I'm adapting the following script from the Keras documentation (https://keras.io/examples/audio/ctc_asr/). (mainly I modified the first CONV2D to a CONV1D for my data)
My dataset consists of a list of numeric arrays (of variable length) and a string of characters (of variable length) which should be predicted based on the array of numbers. This is similar to a speech recognition (voice to sentences) approach.
Sin every row of my dataset has variable length I thought that the best way to implement this was using ragged tensors (as an alternative to adding "0" or " " white spaces to either column:
# My data
ints_feature = tf.ragged.constant(new_df.Numbers.tolist(), dtype=tf.float32) # Lists of numbers
strings_feature = tf.ragged.constant(new_df.Strings.tolist()) # Strings
# Create a dataset from the two features
dataset = tf.data.Dataset.from_tensor_slices((ints_feature, strings_feature))
An example could be:
import tensorflow as tf
# Generate sample data
data_numbers = [[1, 2, 3], [4, 5, 6, 7], [8, 9], [5,6,2,7], [1,9,3,4,5]]
data_strings = ['apple', 'orange','banana', 'grape', 'kiwi']
# Convert the data to ragged tensors
ragged_numbers = tf.ragged.constant(data_numbers, dtype=tf.float32)
ragged_strings = tf.ragged.constant(data_strings)
# Create a dataset from the ragged tensors and labels
dataset = tf.data.Dataset.from_tensor_slices((ragged_numbers, ragged_strings))
# Print the dataset
for numbers, strings in dataset:
print("Numbers:", numbers.numpy(), "Strings:", strings.numpy())
I structured the model similar to the Keras example but I'm having trouble on the CTCLoss
function:
def CTCLoss(y_true, y_pred):
print(tf.cast(tf.shape(y_pred)[0], dtype="int64"))

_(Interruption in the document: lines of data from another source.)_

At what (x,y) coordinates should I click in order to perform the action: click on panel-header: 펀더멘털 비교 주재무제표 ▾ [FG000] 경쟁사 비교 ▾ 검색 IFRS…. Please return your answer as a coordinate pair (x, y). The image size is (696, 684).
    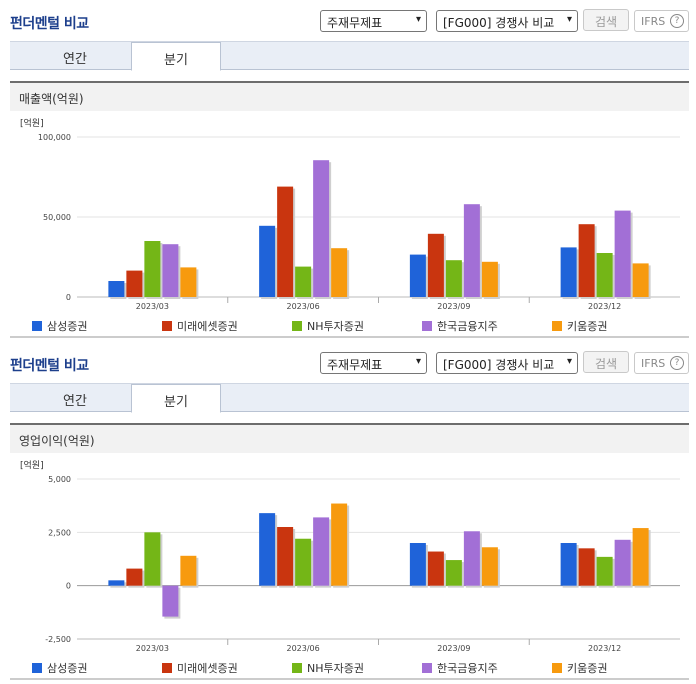
    Looking at the image, I should click on (348, 18).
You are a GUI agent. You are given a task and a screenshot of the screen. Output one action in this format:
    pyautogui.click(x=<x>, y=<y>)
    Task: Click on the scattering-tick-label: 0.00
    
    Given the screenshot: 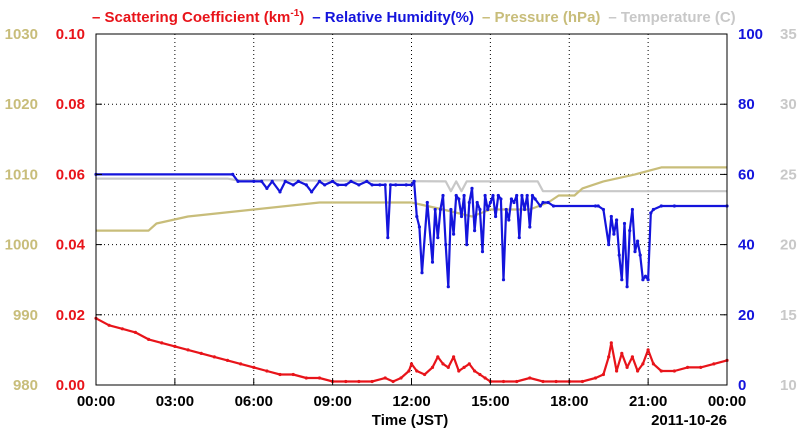 What is the action you would take?
    pyautogui.click(x=70, y=386)
    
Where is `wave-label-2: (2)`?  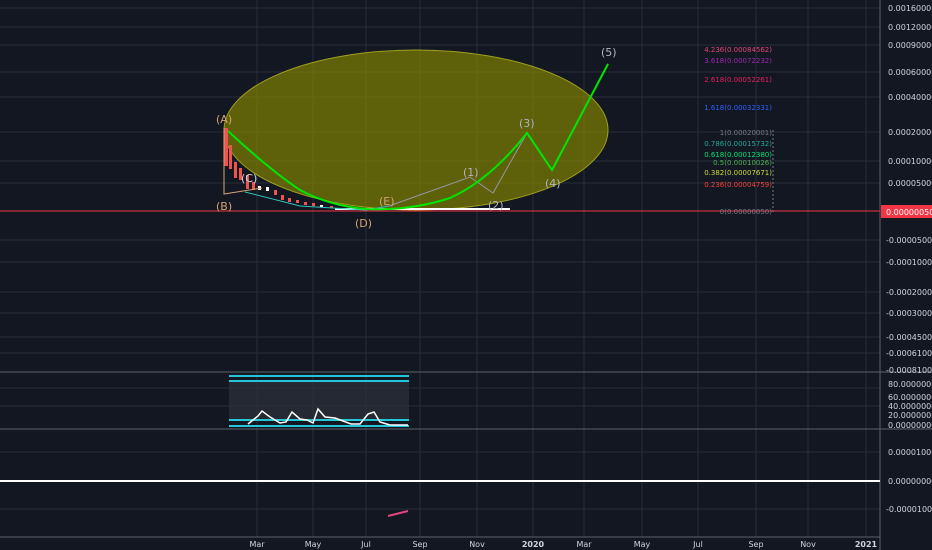
wave-label-2: (2) is located at coordinates (496, 206).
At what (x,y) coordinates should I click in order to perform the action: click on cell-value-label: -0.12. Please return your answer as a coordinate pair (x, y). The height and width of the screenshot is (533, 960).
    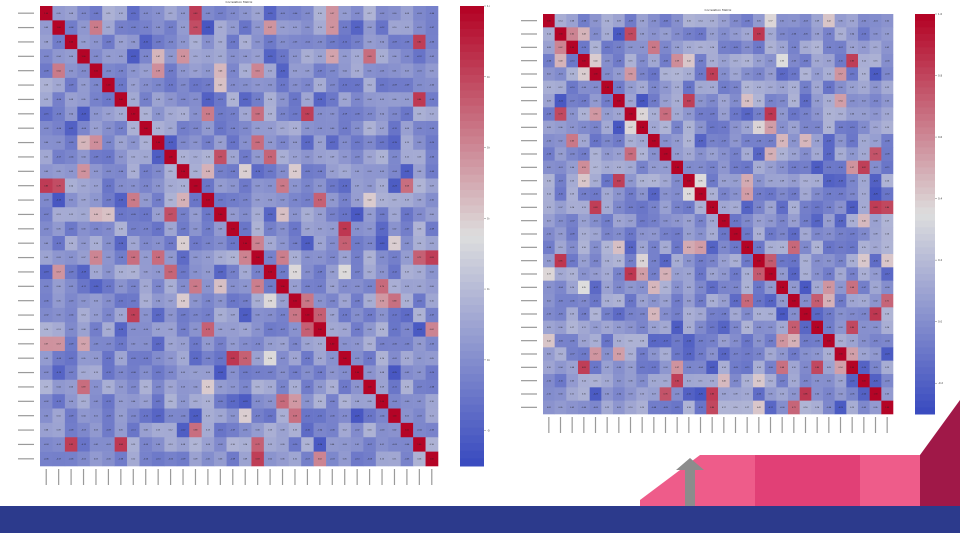
    Looking at the image, I should click on (270, 416).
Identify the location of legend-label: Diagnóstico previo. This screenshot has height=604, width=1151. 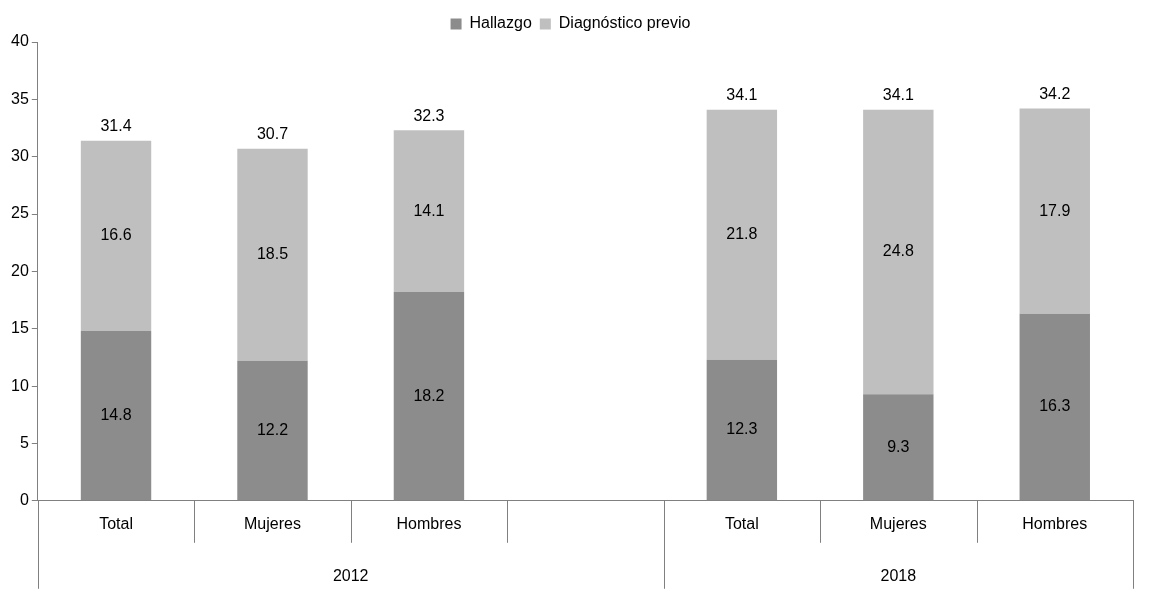
(624, 23).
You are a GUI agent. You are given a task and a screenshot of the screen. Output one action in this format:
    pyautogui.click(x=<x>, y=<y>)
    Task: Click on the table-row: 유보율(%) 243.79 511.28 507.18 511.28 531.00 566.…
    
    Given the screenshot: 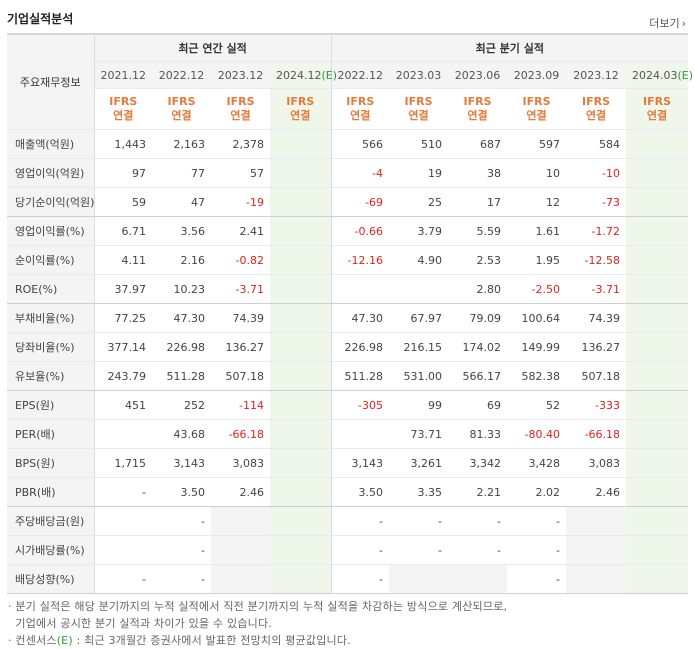 What is the action you would take?
    pyautogui.click(x=348, y=376)
    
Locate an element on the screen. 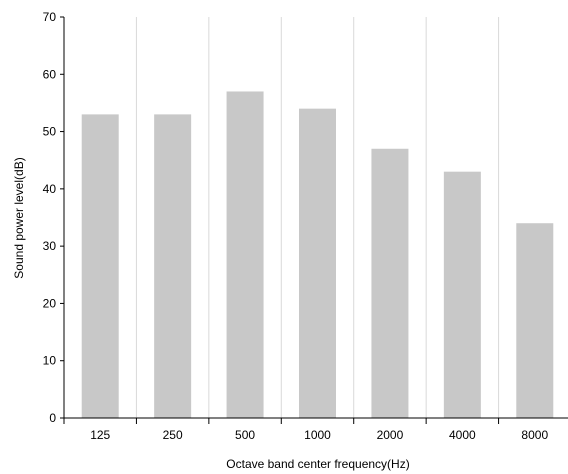 The height and width of the screenshot is (474, 568). x-tick-label-8000: 8000 is located at coordinates (534, 435).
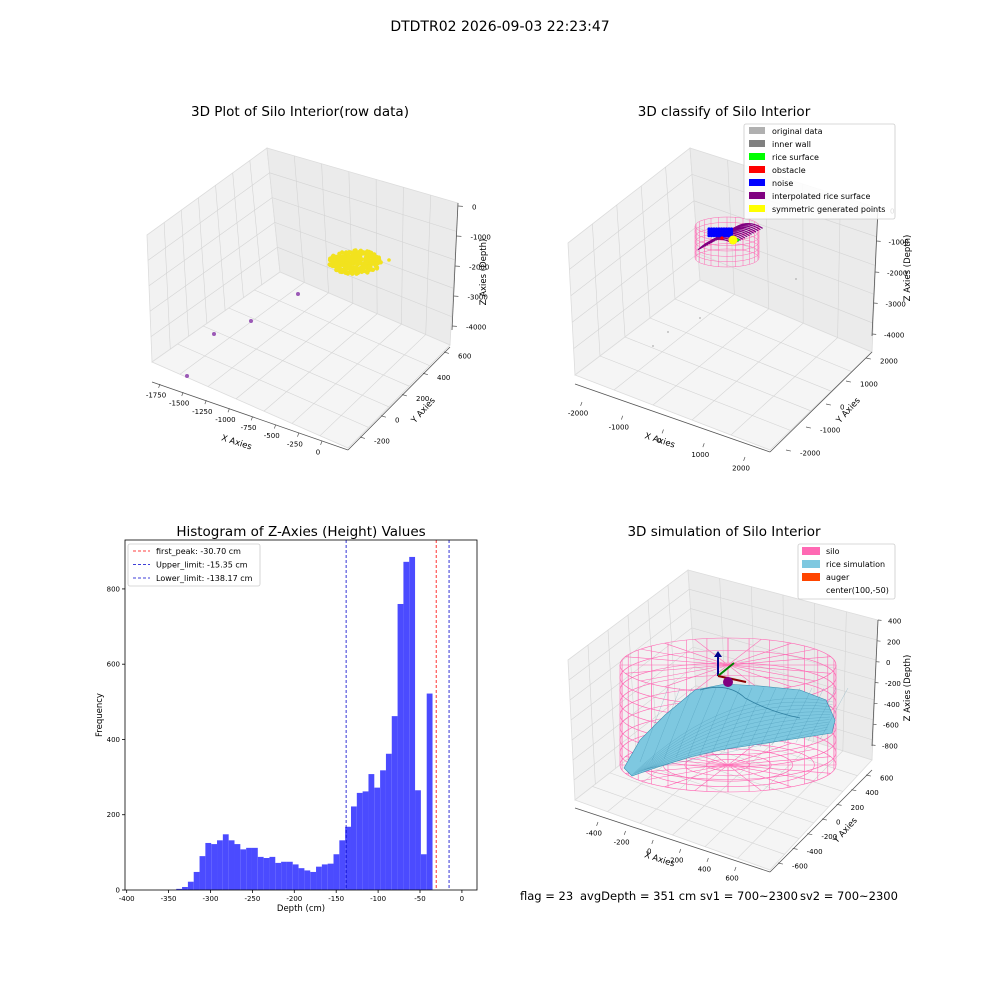 The height and width of the screenshot is (1000, 1000). I want to click on legend-label: Upper_limit: -15.35 cm, so click(202, 566).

print(tf.cast(tf.shape(y_true)[0], dtype="int64"))
print(tf.shape(y_pred))
print(tf.shape(y_true))
print(y_pred)
print(y_true)
# Compute the training-time loss value
batch_len = tf.cast(tf.shape(y_true)[0], dtype="int64")
input_length = tf.cast(tf.shape(y_pred)[1], dtype="int64")
label_length = tf.cast(tf.shape(y_true)[1], dtype="int64") #RESOLVER!!!
input_length = input_length * tf.ones(shape=(batch_len, 1), dtype="int64")
label_length = label_length * tf.ones(shape=(batch_len, 1), dtype="int64")
loss = keras.backend.ctc_batch_cost(y_true, y_pred, input_length, label_length)
return loss
I added the first 6 prints to get some insight of what's happening and I get the following:
Tensor("CTCLoss/Cast:0", shape=(), dtype=int64)
Tensor("CTCLoss/Cast_1:0", shape=(), dtype=int64)
Tensor("CTCLoss/Shape_2:0", shape=(3,), dtype=int32)
<DynamicRaggedShape lengths=[None, None] num_row_partitions=1>
Tensor("DeepSpeech_2/dense/Softmax:0", shape=(None, 1, 6), dtype=float32)
tf.RaggedTensor(values=Tensor("RaggedFromVariant/RaggedTensorFromVariant:1", shape=(None,), dtype=int64), row_splits=Tensor("RaggedFromVariant/RaggedTensorFromVariant:0", shape=(None,), dtype=int64))
When training the model I get this error:
ValueError: in user code:
File "/.../python3.9/site-packages/keras/src/engine/training.py", line 1377, in train_function *
return step_function(self, iterator)
File "/.../1562801909.py", line 14, in CTCLoss *
label_length = tf.cast(tf.shape(y_true)[1], dtype="int64") #RESOLVER!!!
ValueError: Index 1 is not uniform
I'm guessing the error is asociated to different lengths of the y_pred
and y_true
, but I can't figure out how to arrange the shapes and dimensions (mainly because I'm using ragged tensors). I would gladly appreciate some help or perhaps a suggestion on another approach to solve this problem.
I tried trimming the number arrays and the strings to the shortest one in the dataset to have the same length in every row, this works perfectly, while using regular tensors.